Records contained in a dataset:
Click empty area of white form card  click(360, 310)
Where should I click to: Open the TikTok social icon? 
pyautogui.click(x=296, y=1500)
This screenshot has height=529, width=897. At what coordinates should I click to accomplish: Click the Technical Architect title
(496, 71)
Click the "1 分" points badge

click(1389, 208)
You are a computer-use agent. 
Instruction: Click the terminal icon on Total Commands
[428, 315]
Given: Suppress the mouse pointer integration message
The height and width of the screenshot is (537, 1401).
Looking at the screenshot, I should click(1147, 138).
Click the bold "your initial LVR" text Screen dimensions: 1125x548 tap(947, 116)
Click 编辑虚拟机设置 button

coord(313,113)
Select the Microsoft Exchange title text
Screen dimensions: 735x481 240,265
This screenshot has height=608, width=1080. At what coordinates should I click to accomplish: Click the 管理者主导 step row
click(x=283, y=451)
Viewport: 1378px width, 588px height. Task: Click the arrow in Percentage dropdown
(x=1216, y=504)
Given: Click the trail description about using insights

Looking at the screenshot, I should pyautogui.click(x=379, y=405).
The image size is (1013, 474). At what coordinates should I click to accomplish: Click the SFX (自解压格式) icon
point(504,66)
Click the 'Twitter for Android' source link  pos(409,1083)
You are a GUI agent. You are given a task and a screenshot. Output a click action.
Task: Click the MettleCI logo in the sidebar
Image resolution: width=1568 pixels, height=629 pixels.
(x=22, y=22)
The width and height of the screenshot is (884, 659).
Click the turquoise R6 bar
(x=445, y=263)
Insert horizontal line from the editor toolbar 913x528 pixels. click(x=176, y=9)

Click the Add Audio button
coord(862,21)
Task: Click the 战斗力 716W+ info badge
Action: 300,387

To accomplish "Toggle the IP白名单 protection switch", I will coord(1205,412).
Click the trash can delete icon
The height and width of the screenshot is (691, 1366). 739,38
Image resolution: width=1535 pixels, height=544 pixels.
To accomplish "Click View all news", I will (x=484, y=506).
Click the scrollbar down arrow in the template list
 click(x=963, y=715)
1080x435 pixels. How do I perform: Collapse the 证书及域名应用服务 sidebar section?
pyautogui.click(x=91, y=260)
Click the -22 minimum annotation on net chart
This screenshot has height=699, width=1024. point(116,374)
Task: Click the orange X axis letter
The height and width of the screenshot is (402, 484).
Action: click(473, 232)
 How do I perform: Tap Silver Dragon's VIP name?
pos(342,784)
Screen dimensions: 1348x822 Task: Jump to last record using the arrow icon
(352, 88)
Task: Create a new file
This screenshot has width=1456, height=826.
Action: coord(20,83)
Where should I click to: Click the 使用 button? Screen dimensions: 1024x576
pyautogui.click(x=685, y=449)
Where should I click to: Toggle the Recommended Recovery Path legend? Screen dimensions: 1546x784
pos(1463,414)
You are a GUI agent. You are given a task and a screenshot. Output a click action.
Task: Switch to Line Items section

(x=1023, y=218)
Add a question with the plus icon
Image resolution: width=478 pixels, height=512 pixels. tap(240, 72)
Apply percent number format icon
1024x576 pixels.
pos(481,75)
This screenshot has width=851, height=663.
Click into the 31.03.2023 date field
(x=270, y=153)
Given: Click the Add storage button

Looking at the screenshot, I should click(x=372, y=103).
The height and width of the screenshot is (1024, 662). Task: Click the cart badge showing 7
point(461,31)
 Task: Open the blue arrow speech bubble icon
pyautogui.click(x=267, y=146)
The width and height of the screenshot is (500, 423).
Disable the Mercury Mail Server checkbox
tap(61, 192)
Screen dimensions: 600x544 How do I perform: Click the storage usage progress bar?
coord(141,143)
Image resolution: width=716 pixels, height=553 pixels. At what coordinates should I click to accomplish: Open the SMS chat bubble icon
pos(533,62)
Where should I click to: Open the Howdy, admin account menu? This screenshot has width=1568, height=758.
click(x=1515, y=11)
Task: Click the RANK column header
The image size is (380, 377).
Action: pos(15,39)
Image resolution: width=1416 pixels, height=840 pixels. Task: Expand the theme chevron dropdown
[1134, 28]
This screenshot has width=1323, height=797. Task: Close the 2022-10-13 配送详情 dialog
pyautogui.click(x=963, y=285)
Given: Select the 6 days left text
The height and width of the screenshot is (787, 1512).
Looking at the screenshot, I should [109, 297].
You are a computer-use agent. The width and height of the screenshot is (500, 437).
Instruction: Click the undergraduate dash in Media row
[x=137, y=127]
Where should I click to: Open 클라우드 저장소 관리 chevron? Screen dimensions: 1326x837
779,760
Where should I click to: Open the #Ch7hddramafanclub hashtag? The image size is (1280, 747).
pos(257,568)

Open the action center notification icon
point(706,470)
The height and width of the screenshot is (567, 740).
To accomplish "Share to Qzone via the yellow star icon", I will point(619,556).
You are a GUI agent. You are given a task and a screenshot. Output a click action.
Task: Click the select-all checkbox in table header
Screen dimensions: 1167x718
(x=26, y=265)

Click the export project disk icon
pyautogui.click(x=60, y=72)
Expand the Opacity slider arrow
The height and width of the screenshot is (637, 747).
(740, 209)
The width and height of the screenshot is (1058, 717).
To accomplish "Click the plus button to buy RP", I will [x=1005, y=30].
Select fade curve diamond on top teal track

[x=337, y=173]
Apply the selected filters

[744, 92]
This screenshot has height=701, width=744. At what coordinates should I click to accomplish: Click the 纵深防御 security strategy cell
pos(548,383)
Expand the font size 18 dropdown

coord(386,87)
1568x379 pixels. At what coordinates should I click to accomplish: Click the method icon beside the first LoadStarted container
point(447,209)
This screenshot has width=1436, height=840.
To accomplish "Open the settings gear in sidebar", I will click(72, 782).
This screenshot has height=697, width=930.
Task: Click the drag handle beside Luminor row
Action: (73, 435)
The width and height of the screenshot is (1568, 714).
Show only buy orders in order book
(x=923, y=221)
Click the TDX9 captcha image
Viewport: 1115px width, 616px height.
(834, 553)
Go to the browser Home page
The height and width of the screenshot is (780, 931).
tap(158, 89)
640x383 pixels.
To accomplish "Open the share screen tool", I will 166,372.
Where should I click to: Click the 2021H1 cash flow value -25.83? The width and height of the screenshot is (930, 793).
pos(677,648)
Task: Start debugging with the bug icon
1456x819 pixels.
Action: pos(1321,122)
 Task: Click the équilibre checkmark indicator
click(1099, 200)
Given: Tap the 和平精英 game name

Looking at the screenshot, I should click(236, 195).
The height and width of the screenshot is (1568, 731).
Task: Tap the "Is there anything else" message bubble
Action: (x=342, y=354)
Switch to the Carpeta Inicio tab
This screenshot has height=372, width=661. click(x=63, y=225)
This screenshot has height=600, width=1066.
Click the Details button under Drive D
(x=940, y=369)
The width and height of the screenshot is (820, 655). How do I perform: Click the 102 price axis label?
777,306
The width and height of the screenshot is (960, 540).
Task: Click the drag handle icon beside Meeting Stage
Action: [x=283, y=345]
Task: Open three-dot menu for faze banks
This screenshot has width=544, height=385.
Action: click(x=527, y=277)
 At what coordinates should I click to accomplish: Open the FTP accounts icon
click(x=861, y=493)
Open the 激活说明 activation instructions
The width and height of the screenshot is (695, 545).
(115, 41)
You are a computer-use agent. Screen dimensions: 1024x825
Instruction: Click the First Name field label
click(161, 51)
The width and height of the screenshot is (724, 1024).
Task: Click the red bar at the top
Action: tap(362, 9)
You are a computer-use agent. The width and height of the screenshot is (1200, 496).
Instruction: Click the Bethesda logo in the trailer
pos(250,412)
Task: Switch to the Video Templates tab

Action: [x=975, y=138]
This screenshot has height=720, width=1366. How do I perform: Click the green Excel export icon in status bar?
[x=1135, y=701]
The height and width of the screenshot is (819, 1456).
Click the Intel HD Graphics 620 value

■ **What is being asked**:
What is needed is every line from the beginning of the data up to and including the line with "Click the 'Twitter", given again word for word.

■ **Solution to the problem**:
Click empty area of white form card  click(360, 310)
Where should I click to: Open the TikTok social icon? 
pyautogui.click(x=296, y=1500)
This screenshot has height=529, width=897. At what coordinates should I click to accomplish: Click the Technical Architect title
(496, 71)
Click the "1 分" points badge

click(1389, 208)
You are a computer-use agent. 
Instruction: Click the terminal icon on Total Commands
[428, 315]
Given: Suppress the mouse pointer integration message
The height and width of the screenshot is (537, 1401).
Looking at the screenshot, I should click(1147, 138).
Click the bold "your initial LVR" text Screen dimensions: 1125x548 tap(947, 116)
Click 编辑虚拟机设置 button

coord(313,113)
Select the Microsoft Exchange title text
Screen dimensions: 735x481 240,265
This screenshot has height=608, width=1080. At what coordinates should I click to accomplish: Click the 管理者主导 step row
click(x=283, y=451)
Viewport: 1378px width, 588px height. Task: Click the arrow in Percentage dropdown
(x=1216, y=504)
Given: Click the trail description about using insights

Looking at the screenshot, I should pyautogui.click(x=379, y=405).
The image size is (1013, 474). At what coordinates should I click to accomplish: Click the SFX (自解压格式) icon
point(504,66)
Click the 'Twitter for Android' source link  pos(409,1083)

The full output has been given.